GigE Vision and GenICam Standards

Leutron Vision plays an active roll in GigE Vision standard development

GigE Vision standard was published in 2006 under AIA (Advanced Imaging Association). It defines set of communication protocols for industrial cameras using (Gigabit) Ethernet as its transport media. The goal of the standard was to reach high degree of interoperability between individual manufacturers -  particularly between the cameras and the software libraries. 

For the first time the machine vision cameras connect automatically to all major image processing libraries without need to write and maintain dedicated plugins or drivers.
Main advantages of GigE Vision against "competing" technologies are:

  • Gigabit Ethernet infrastructure is readily available in most current systems and is well known.

  • Plug&play, support of GenICam standard.

  • Sufficient bandwidth for most of current camera designs.

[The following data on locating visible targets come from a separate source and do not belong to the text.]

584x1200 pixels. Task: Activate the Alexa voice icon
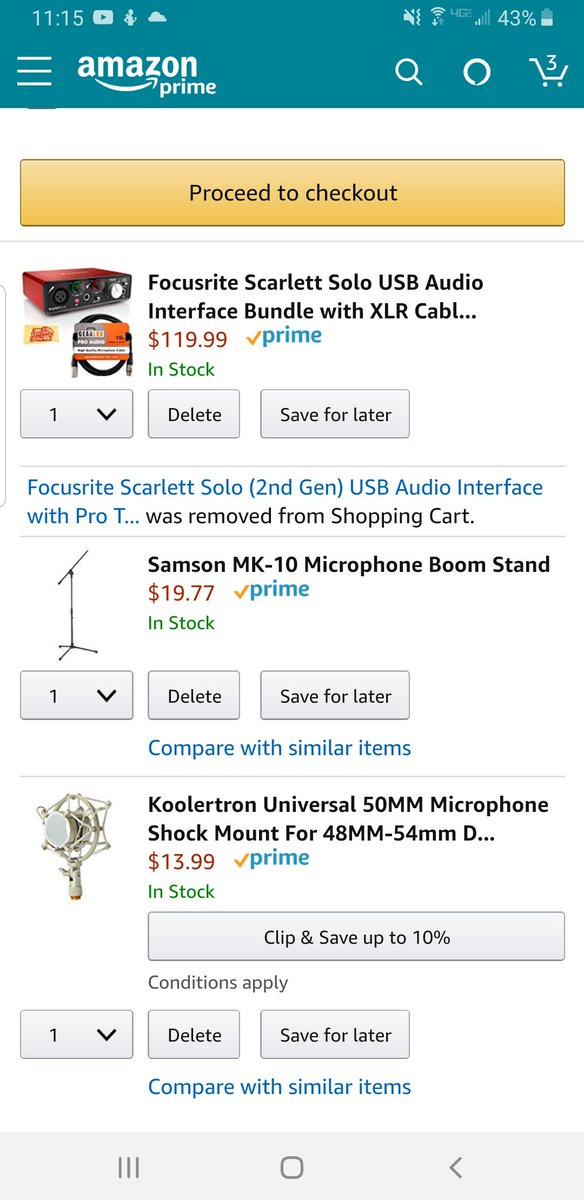477,72
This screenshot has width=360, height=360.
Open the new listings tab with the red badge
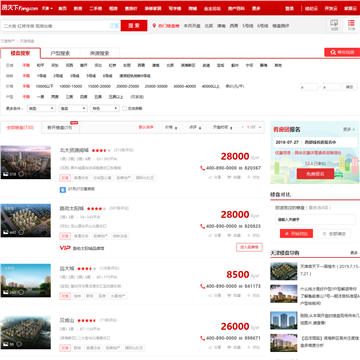coord(60,127)
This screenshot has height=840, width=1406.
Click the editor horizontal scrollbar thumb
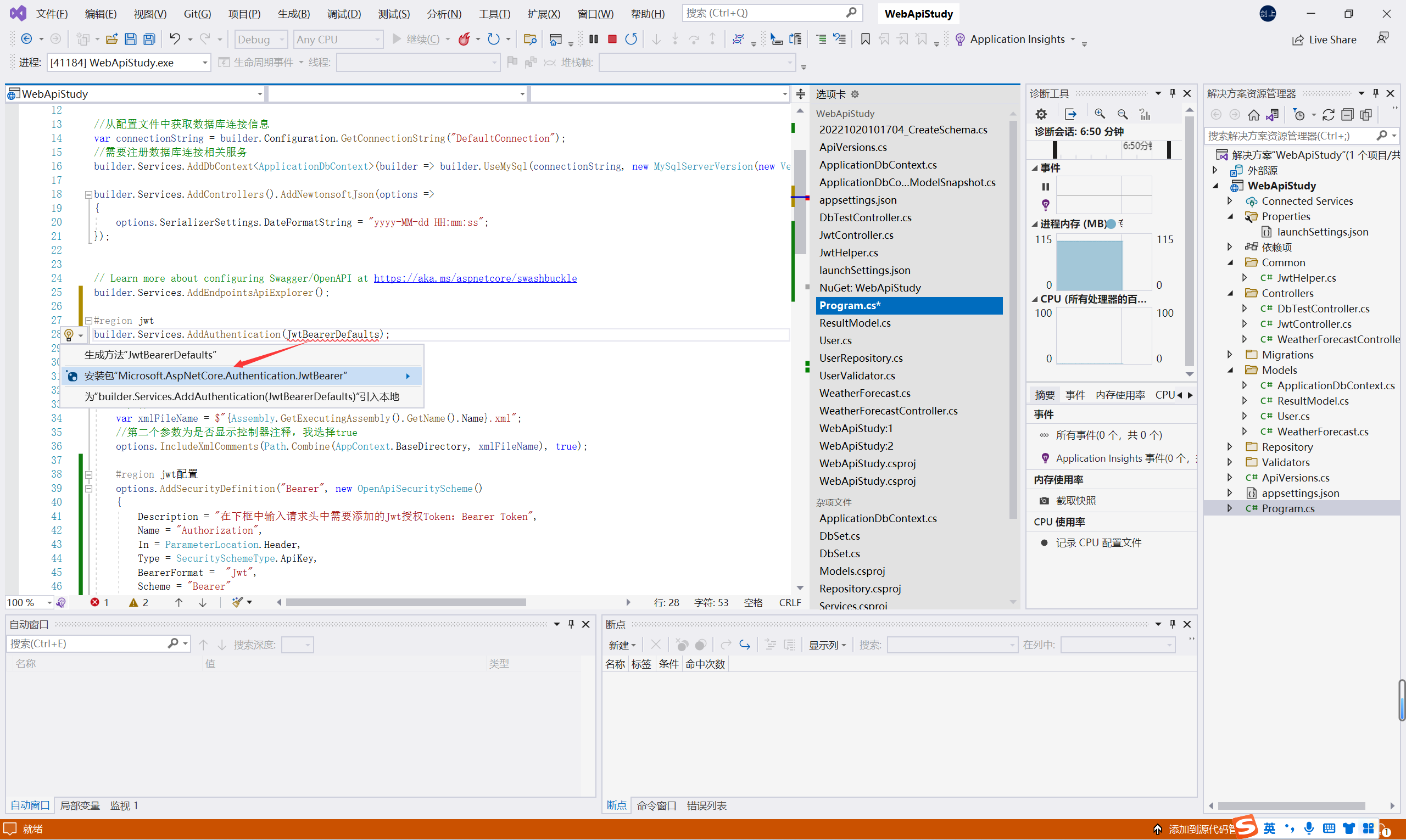(x=405, y=602)
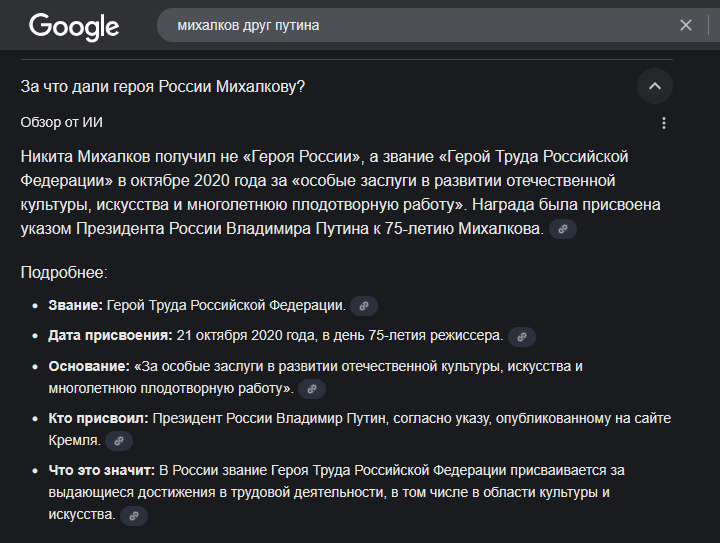Open source link icon after Звание bullet
720x543 pixels.
364,306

Larger bandwidth is offered only by Camera Link, but after arrival of the 10G Ethernet even this will not be true.

  • Cable length up to 100 meters without regeneration, with switches the length is practically unlimited.

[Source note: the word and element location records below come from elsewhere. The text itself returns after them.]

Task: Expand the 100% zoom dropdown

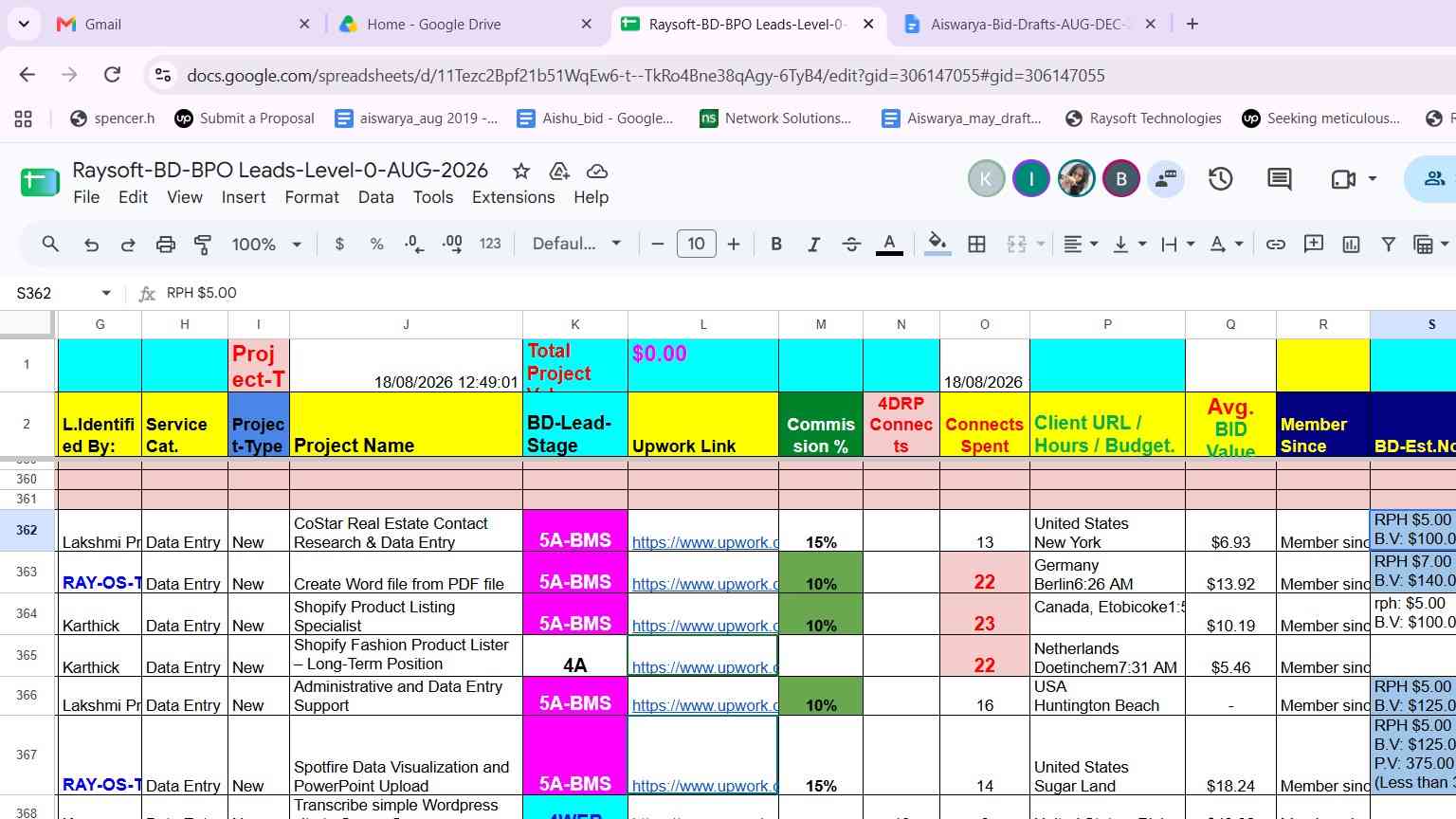Action: tap(266, 245)
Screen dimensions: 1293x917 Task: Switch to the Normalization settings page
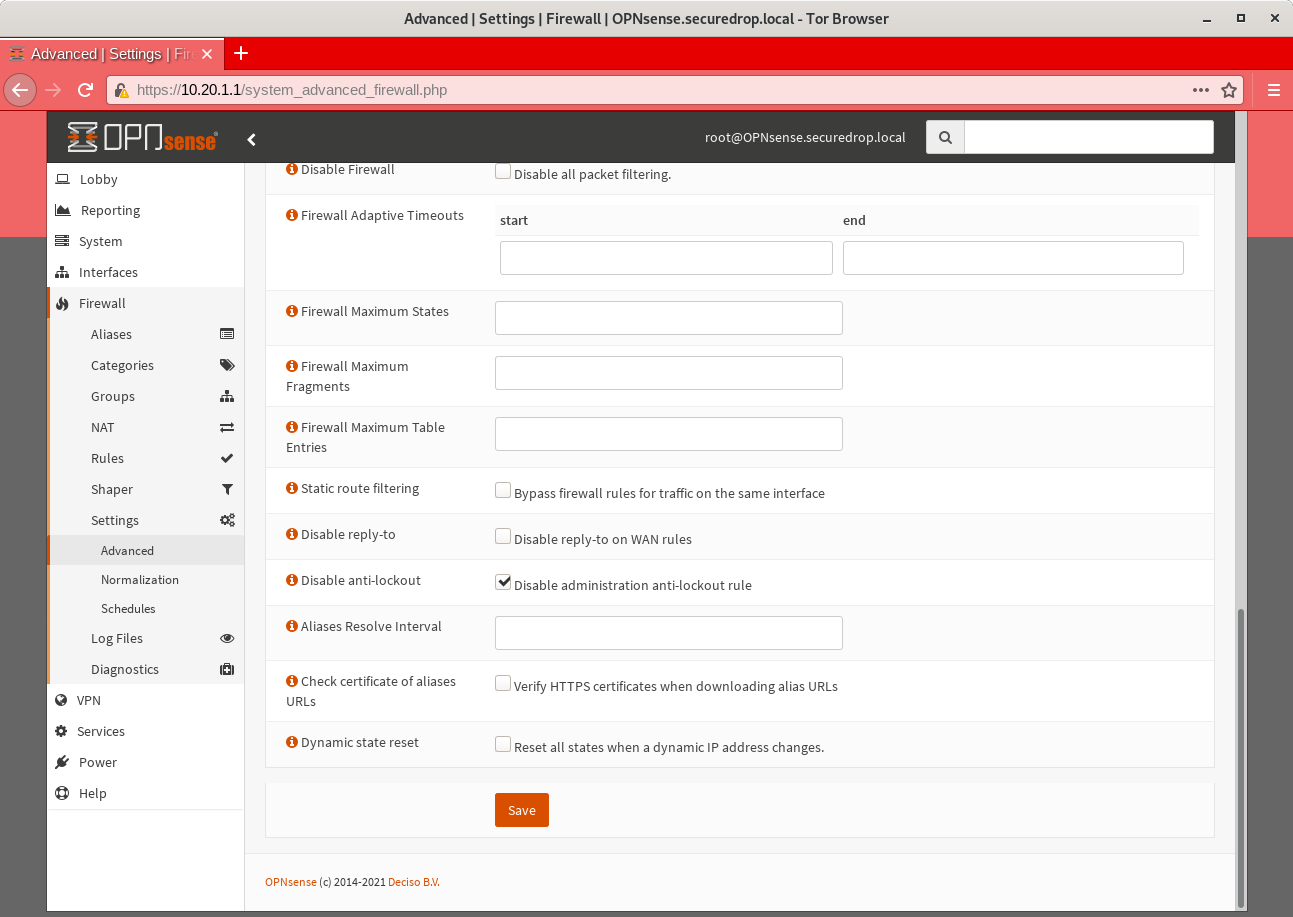click(140, 579)
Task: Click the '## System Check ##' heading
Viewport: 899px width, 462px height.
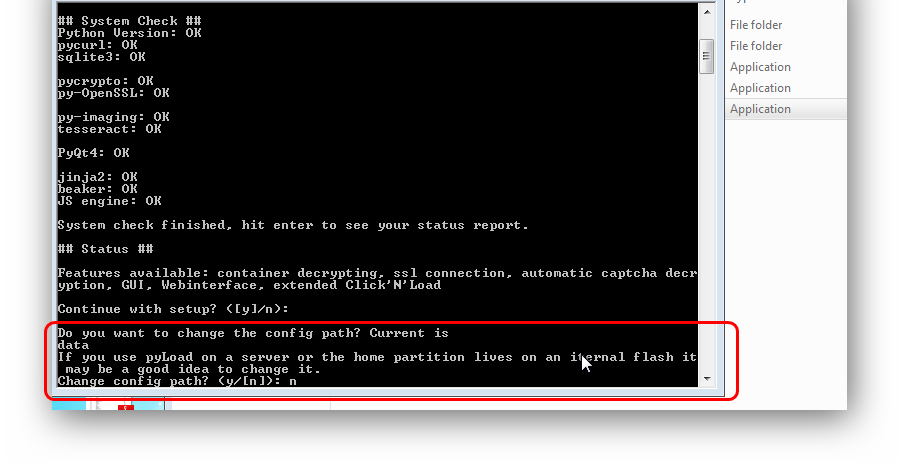Action: pyautogui.click(x=130, y=21)
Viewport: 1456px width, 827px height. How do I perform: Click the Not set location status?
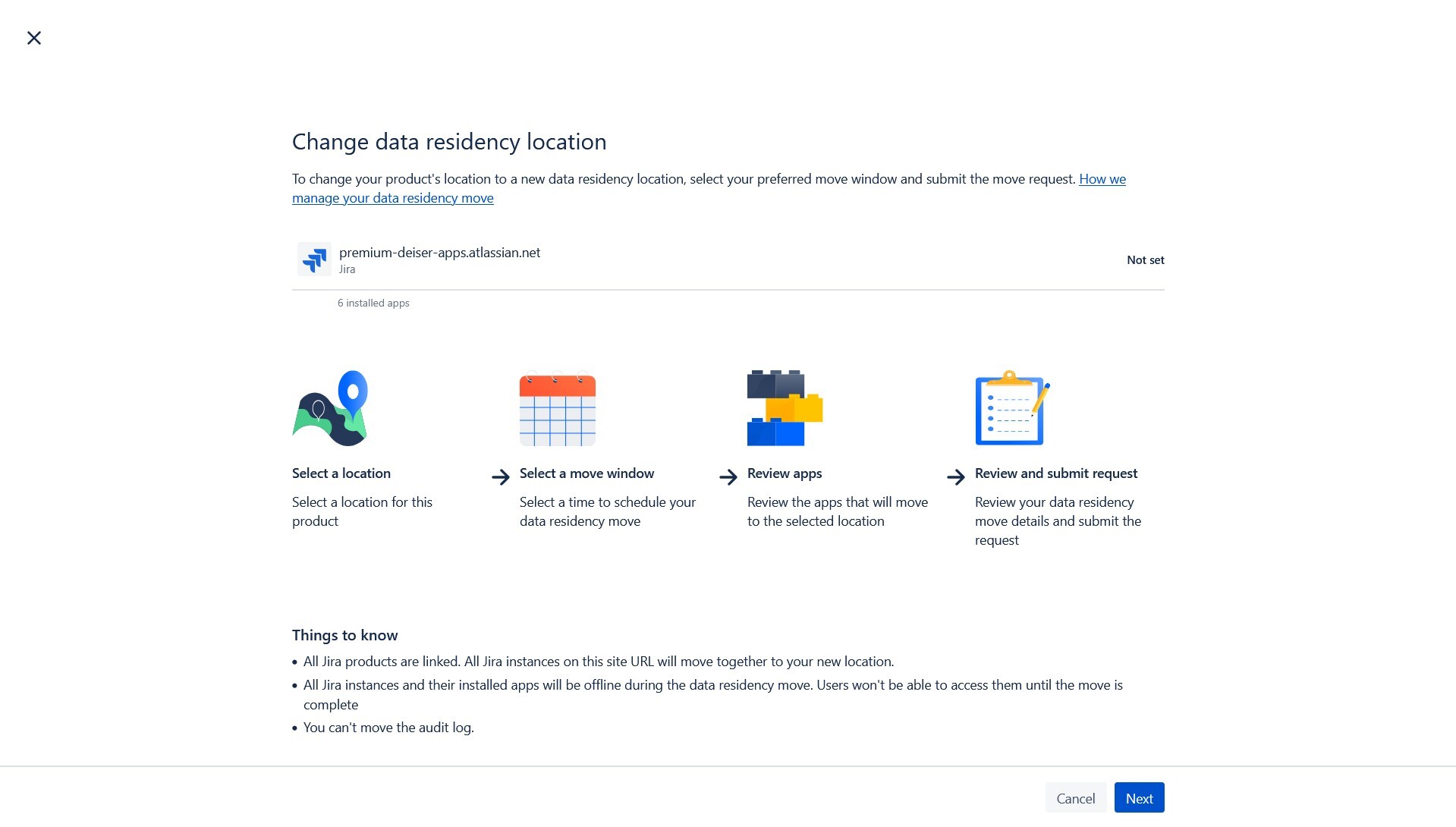[x=1145, y=260]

  • Number of cameras available in the system is practically unlimited.

  • Wide spectrum of network topologies enable to build specific systems.

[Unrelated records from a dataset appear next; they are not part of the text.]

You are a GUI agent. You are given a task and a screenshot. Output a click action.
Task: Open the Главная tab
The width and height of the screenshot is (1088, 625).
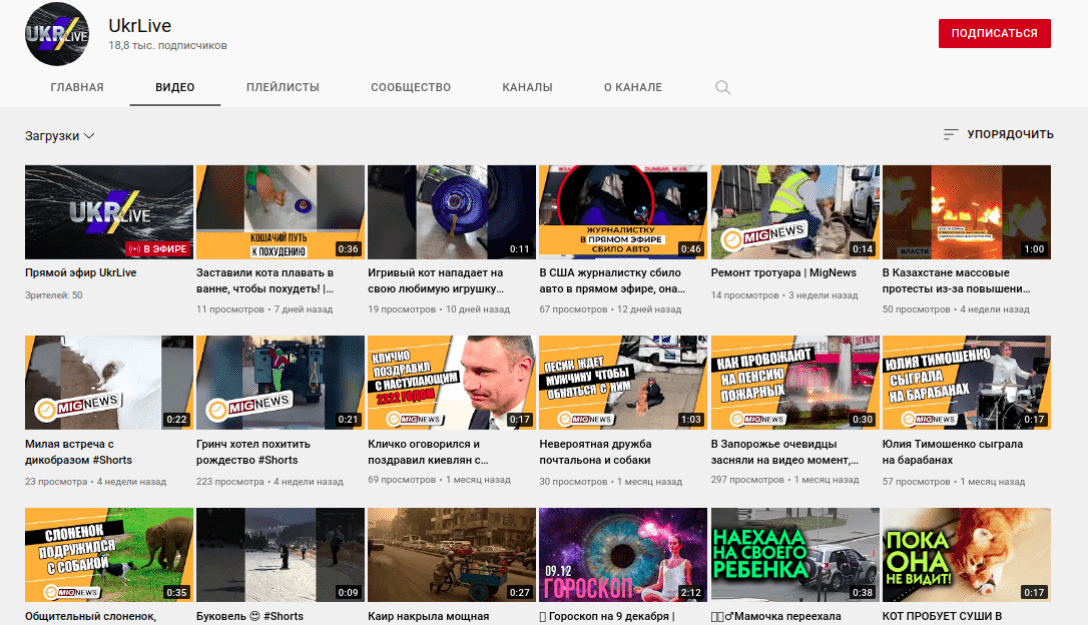point(75,87)
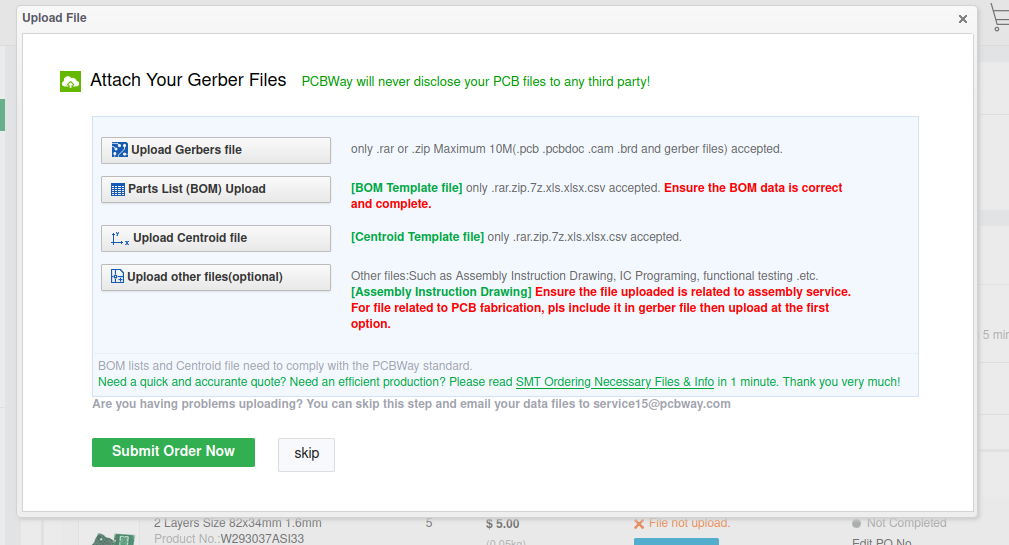Click the XY axis icon on Upload Centroid file

(120, 238)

  • Cost savings thanks to utilization of cheap, off-the-shelf equipment such as network cards (instead of specialized frame grabbers), standard network cables, etc. Total costs can compete even with analog systems.


GigE Vision is actually set of protocols built on top of UDP/IP, allowing to achieve maximum possible performance. Its main components are:

  • GVCP - GigE Vision Control Protocol, carrying the camera control related communication, particularly reading and writing camera registers

  • GVSP - GigE Vision Streaming Protocol, carrying the image data provided by the camer

  • Bootstrap registers - set of mandatory registers controlling the most essential camera parameters, allowing to identify the camera and establish the connection. Additional, device specific registers can be defined by means of the GenICam standard.

For information, please visit: www.gigevision.com


Leutron Vision plays an active roll in genicam standard development

The GenICam standard was published in 2006 under EMVA (European Machine Vision Association). Its main idea is to provide a unified application programming interface (API) to the users of machine vision cameras. Sitting on top of the individual transport technologies (such as GigE Vision), it enables an easy integration of individual components, such as cameras and image processing libraries.
GenICam is independent on the transport layer technology (besides GigE Vision, it can be implemented also with cameras featuring USB or other interface). GenICam consists of three main modules, GenApi, SFNC, and GenTL.

GenApi (GenICam Application Programming Interface) is a "basic building block" of GenICam. It allows to describe complete camera functionality using an XML configuration file, usually stored directly on the camera, which further simplifies the automatic configuration process. Reading and interpreting this file, the software library gets automatically access to complete camera functionality.

SFNC (Standard Features Naming Convention) is kind of superstructure on top of GenApi. It defines a convention for naming features typical for machine vision cameras. SFNC defines an universal camera model, which might be implemented by most of the cameras on the market. Thanks to this convention, generic applications, libraries, but also the users can comprehend compliant camera without detailed study of its documentation.

GenTL (GenICam Transport Layer) defines interface for acquisition of image sequences (or additional non-image data) independently on the transport layer technology and platform (operating system, programming language, etc.). It allows to enumerate and identify the devices (cameras) connected to the system, control access to them from individual applications, configure them (by means of GenApi), and completely control the acquisition itself.